→ **Listed records**

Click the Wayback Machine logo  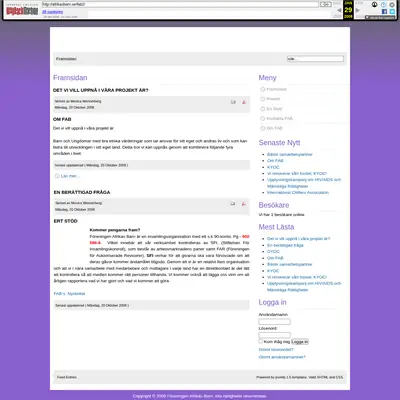22,10
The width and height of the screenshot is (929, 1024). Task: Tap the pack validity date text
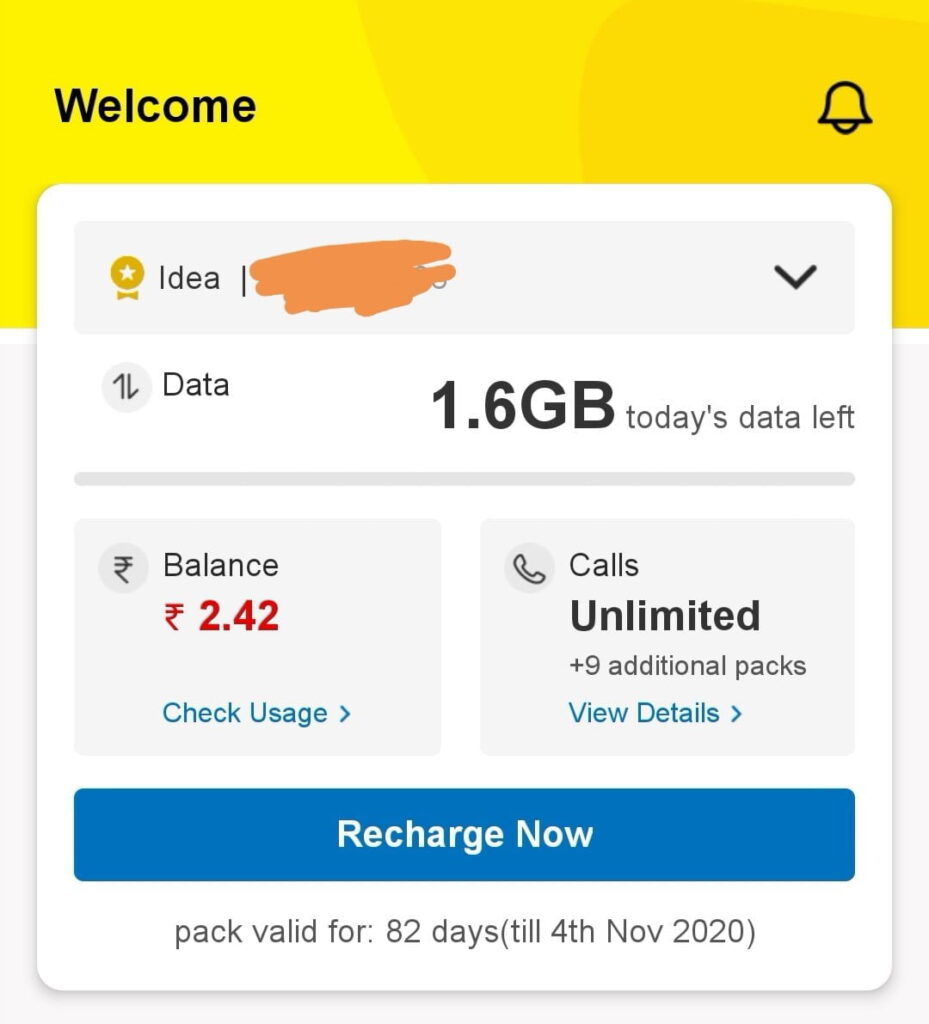tap(464, 932)
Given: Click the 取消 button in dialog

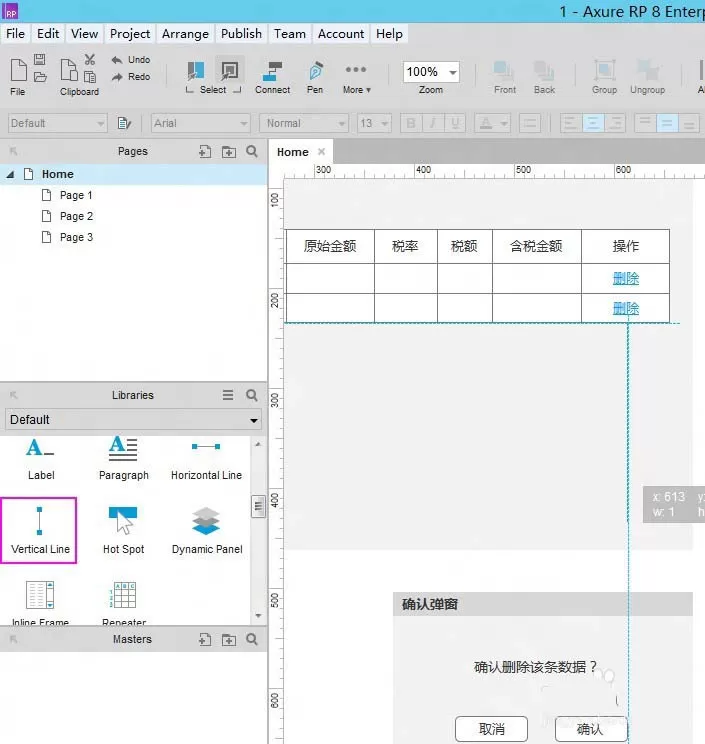Looking at the screenshot, I should click(491, 729).
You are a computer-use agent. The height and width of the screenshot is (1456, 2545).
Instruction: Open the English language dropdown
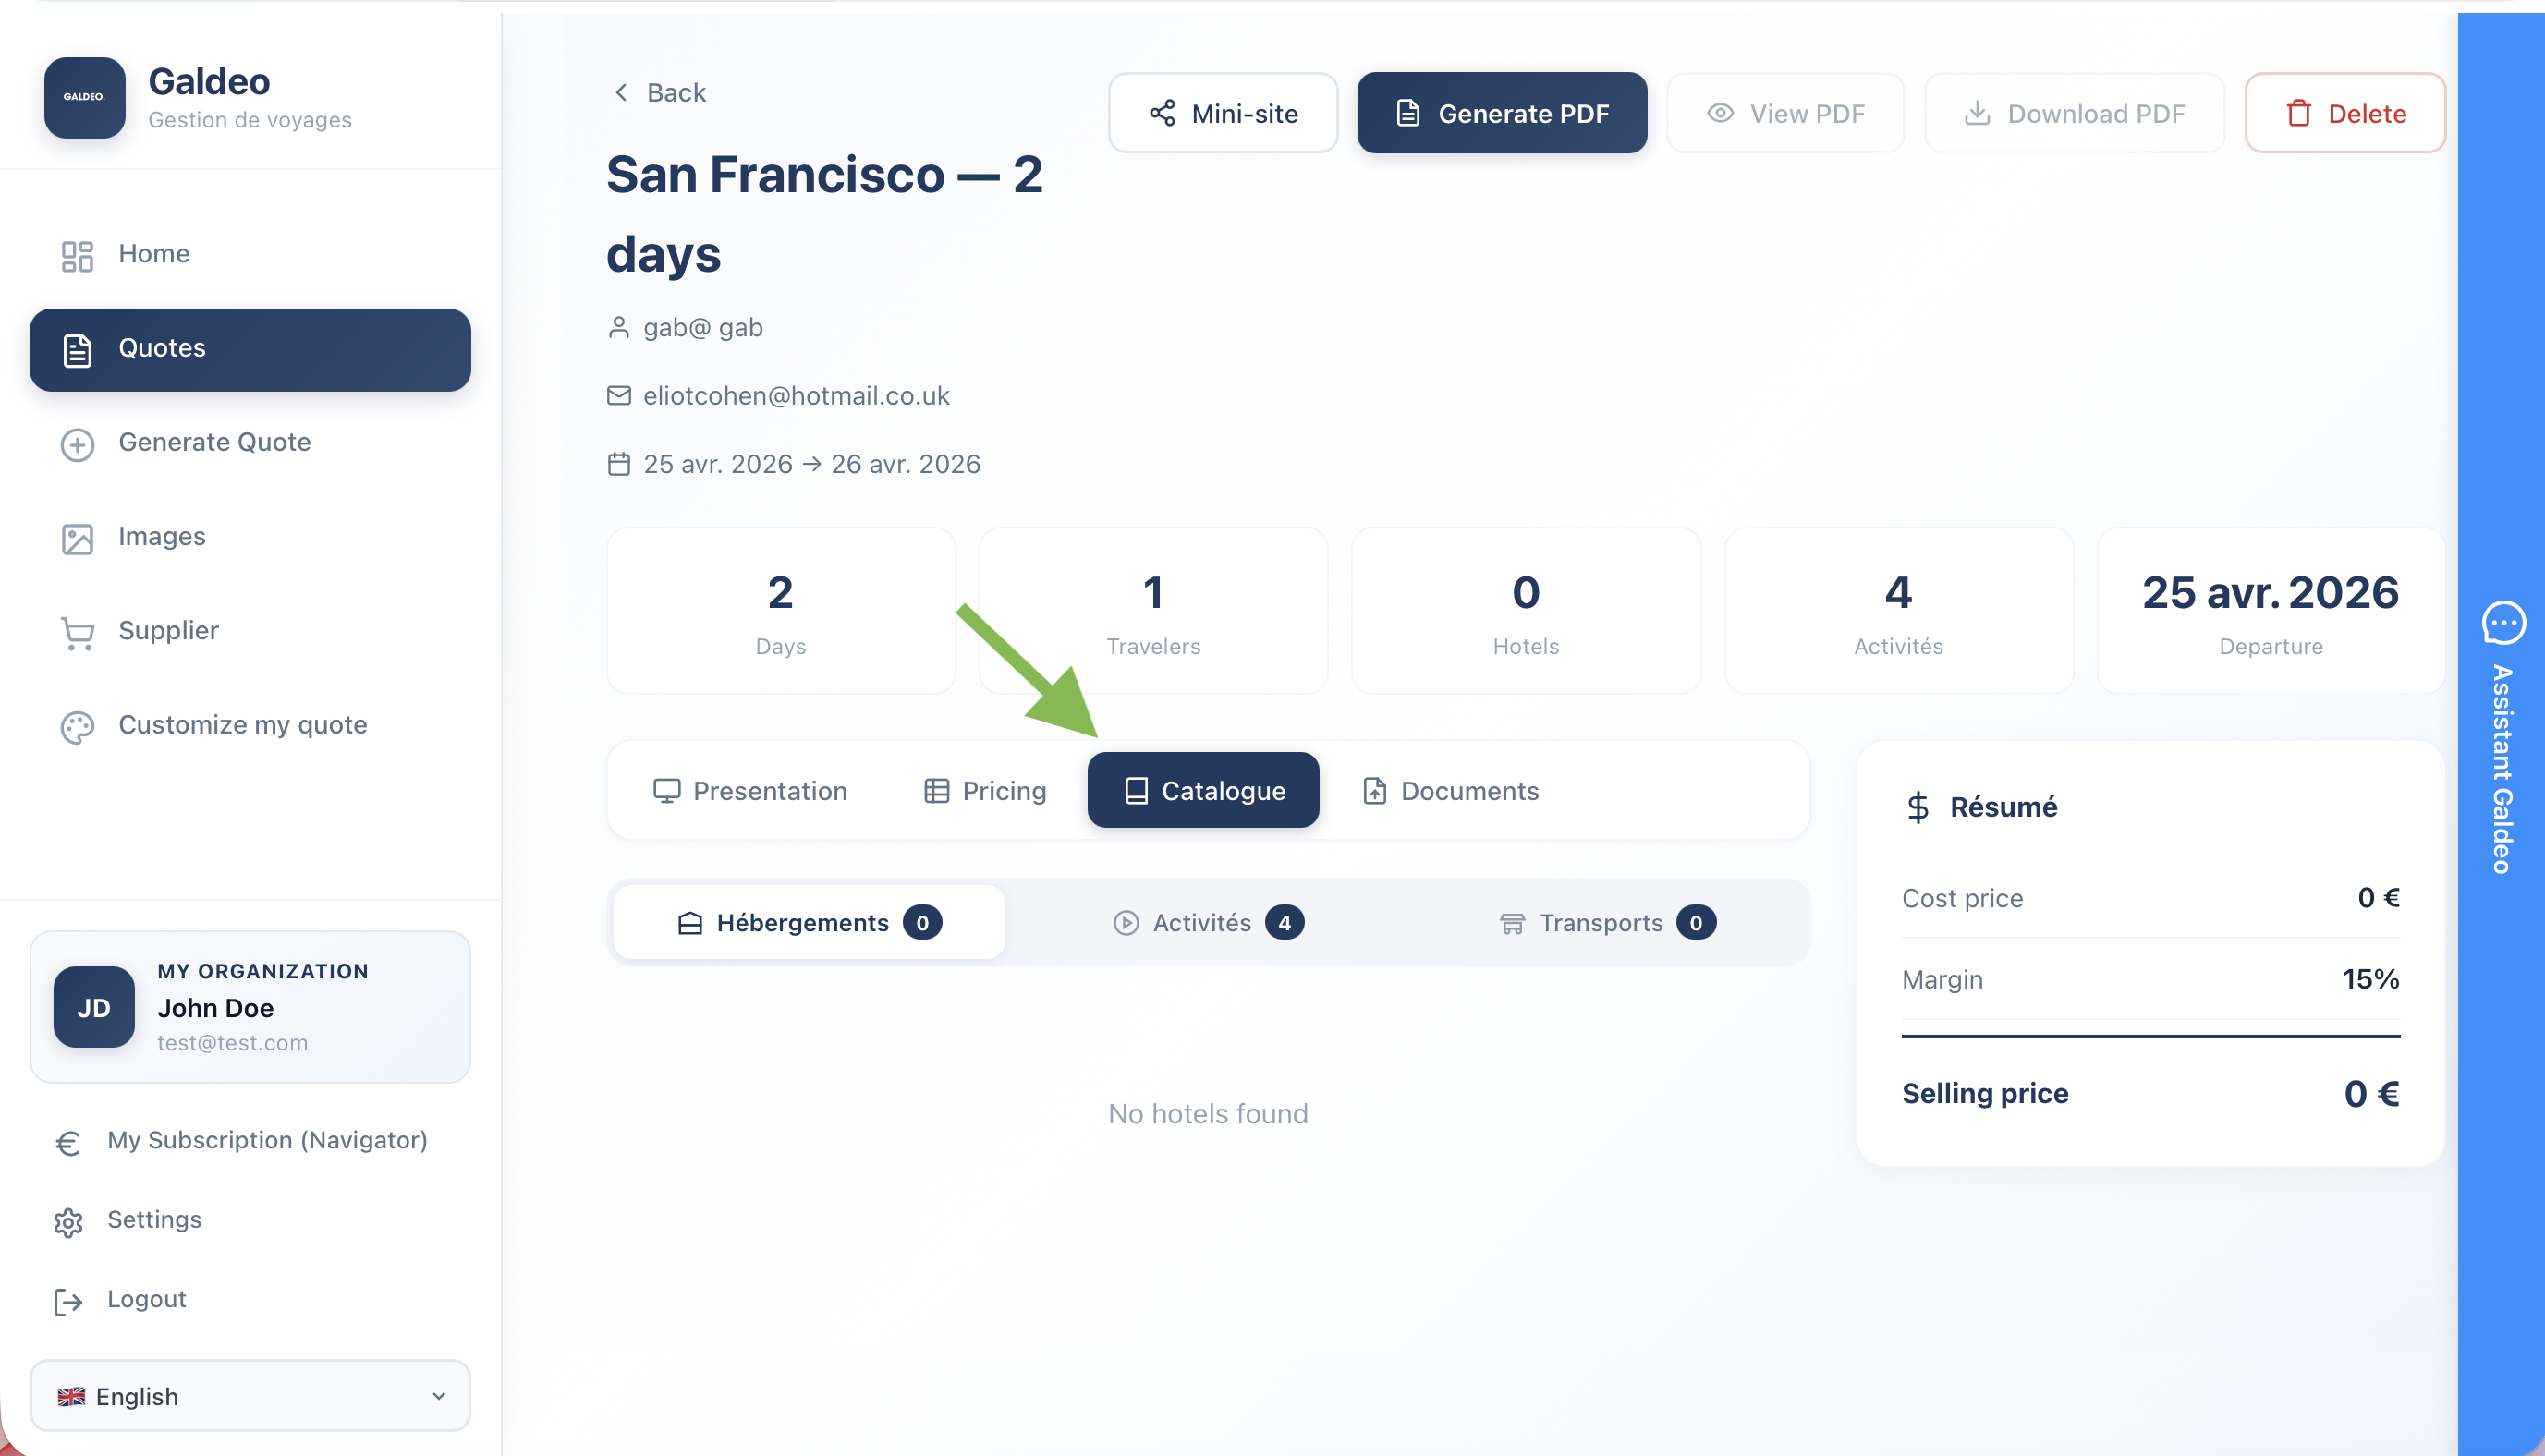(250, 1395)
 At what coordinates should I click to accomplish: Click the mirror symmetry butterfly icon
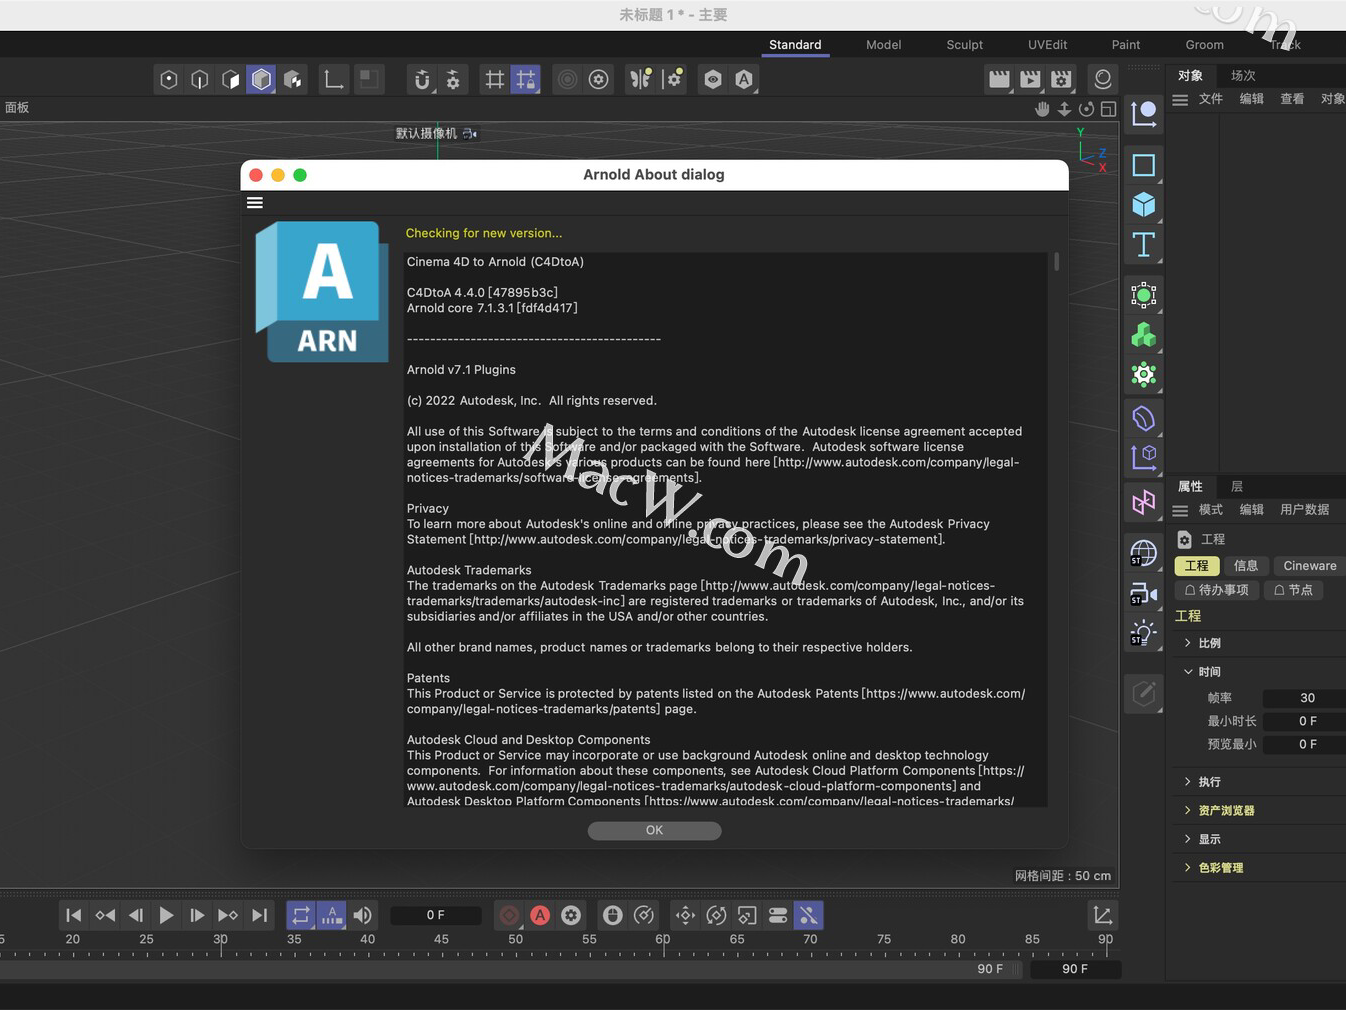(x=640, y=79)
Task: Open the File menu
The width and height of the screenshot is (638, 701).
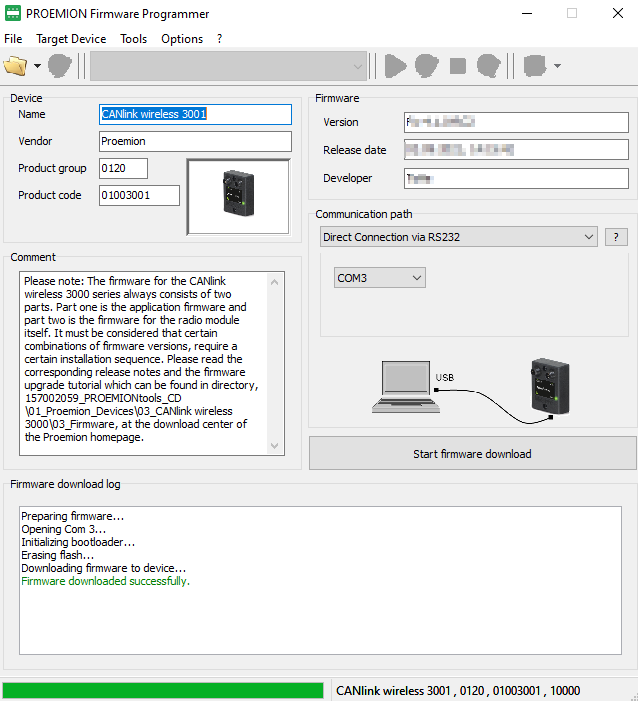Action: pos(13,39)
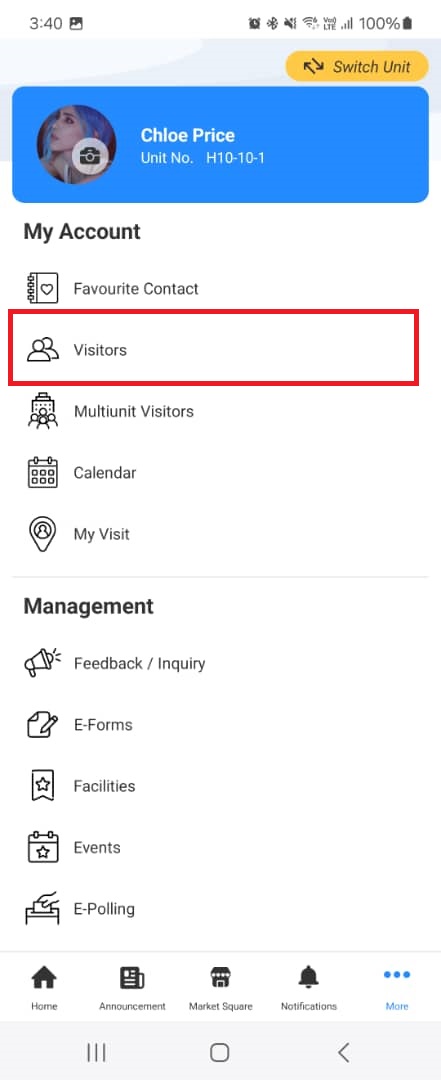Open the Notifications bell tab
The width and height of the screenshot is (441, 1080).
pos(309,988)
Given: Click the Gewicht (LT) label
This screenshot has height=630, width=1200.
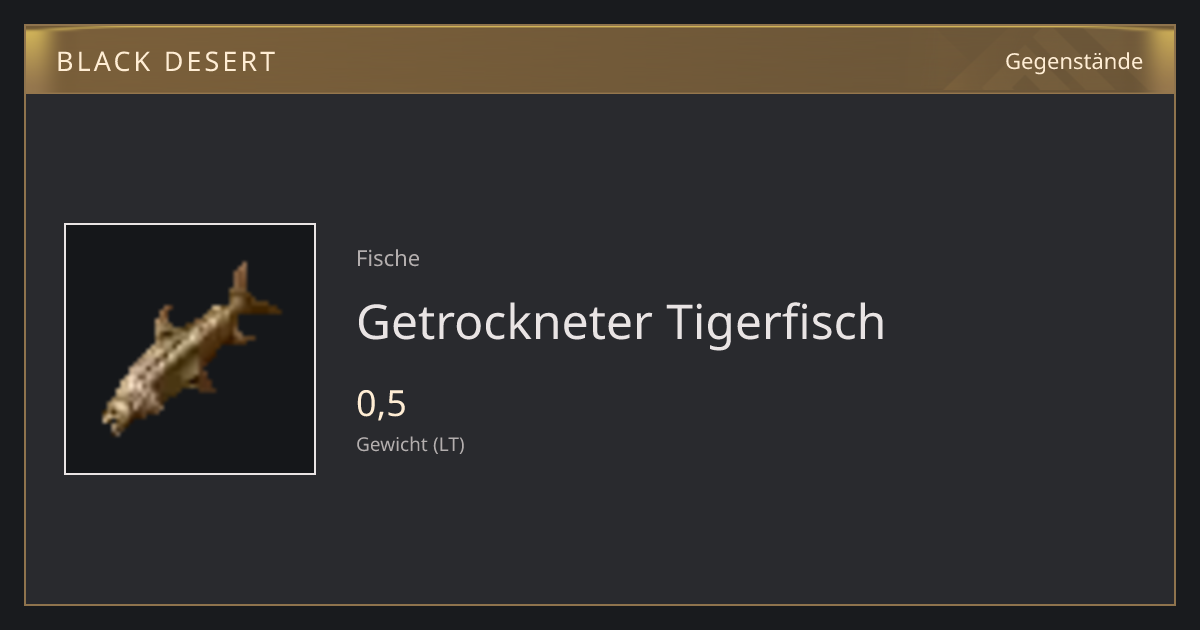Looking at the screenshot, I should pos(410,444).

→ **Task**
Pictures are not part of the copy; reproduce exactly and only the lines from the line containing "Given: Click the 取消 button in dialog" through the end of the listing.

→ **Exercise response**
Given: Click the 取消 button in dialog

Looking at the screenshot, I should click(491, 729).
You are a computer-use agent. The height and width of the screenshot is (1456, 2545).
Instruction: Open the English language dropdown
(250, 1395)
 At what coordinates should I click to accomplish: Click the mirror symmetry butterfly icon
(x=640, y=79)
Task: Open the File menu
The width and height of the screenshot is (638, 701).
Action: pos(13,39)
Open the Notifications bell tab
The width and height of the screenshot is (441, 1080).
pos(309,988)
Given: Click the Gewicht (LT) label
This screenshot has height=630, width=1200.
Looking at the screenshot, I should pos(410,444).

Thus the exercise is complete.